= WORK INSTRUCTIONS =
Exact copies of the lines from the one holding "Open the DPP column filter dropdown" through the last line of the entries below are to be printed, with pictures omitted.

Data excerpts
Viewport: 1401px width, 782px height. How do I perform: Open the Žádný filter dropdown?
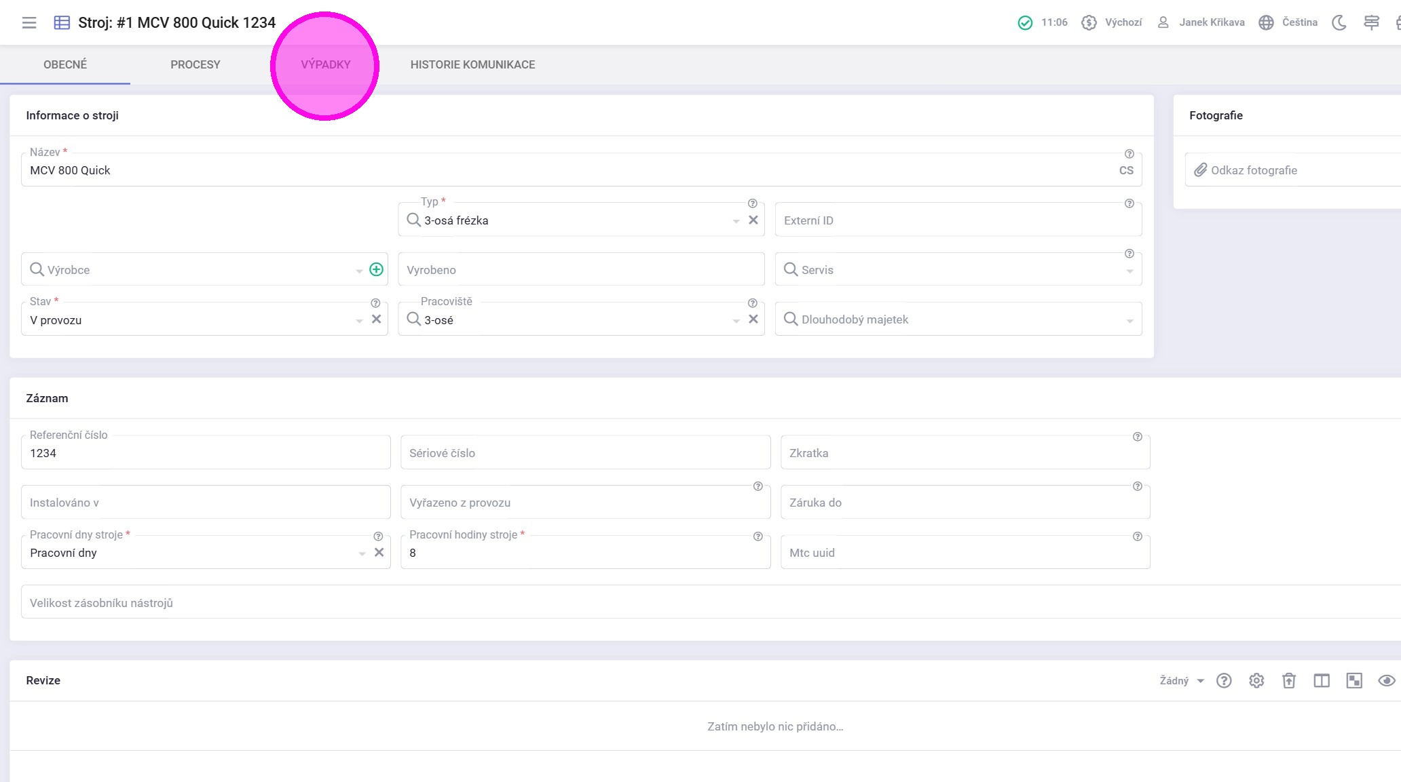(1181, 680)
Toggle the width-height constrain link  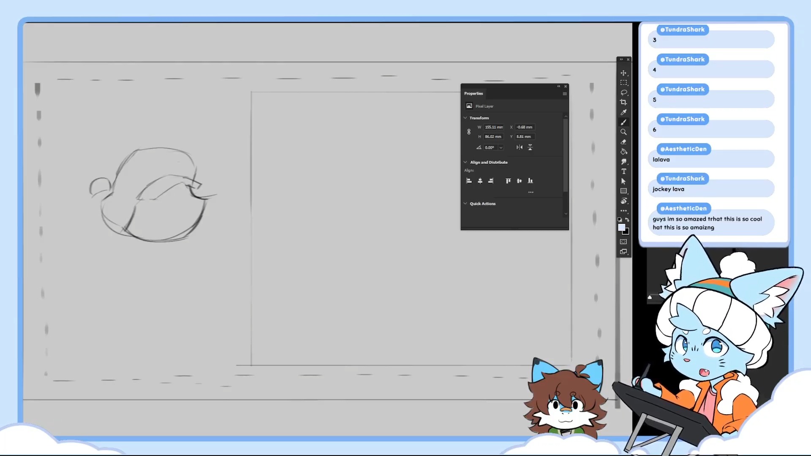[469, 132]
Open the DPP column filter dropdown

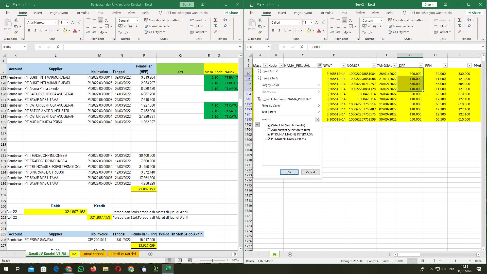[x=421, y=65]
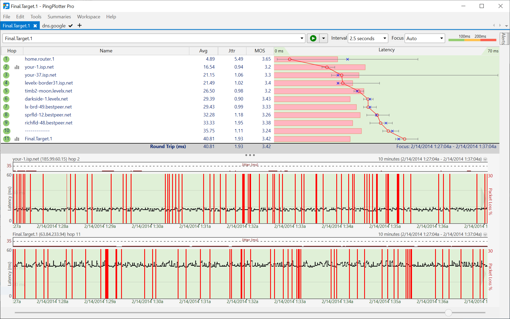Open the Alerts side panel
Viewport: 510px width, 319px height.
tap(504, 39)
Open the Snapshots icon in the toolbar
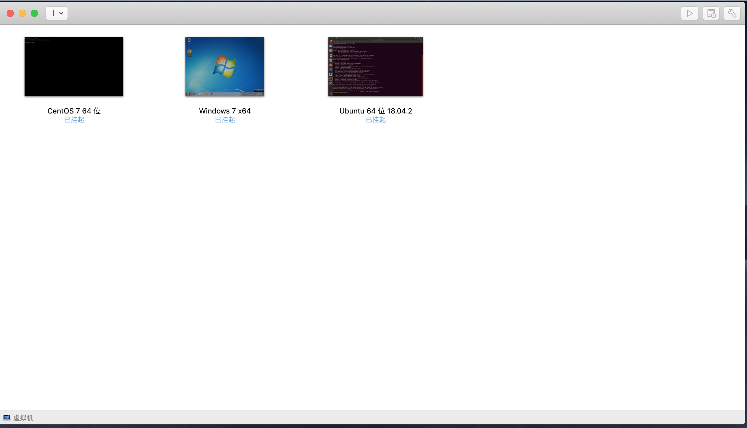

= EXERCISE OUTPUT =
Open the DPP column filter dropdown

[x=421, y=65]
Open the Alerts side panel
Viewport: 510px width, 319px height.
tap(504, 39)
Open the Snapshots icon in the toolbar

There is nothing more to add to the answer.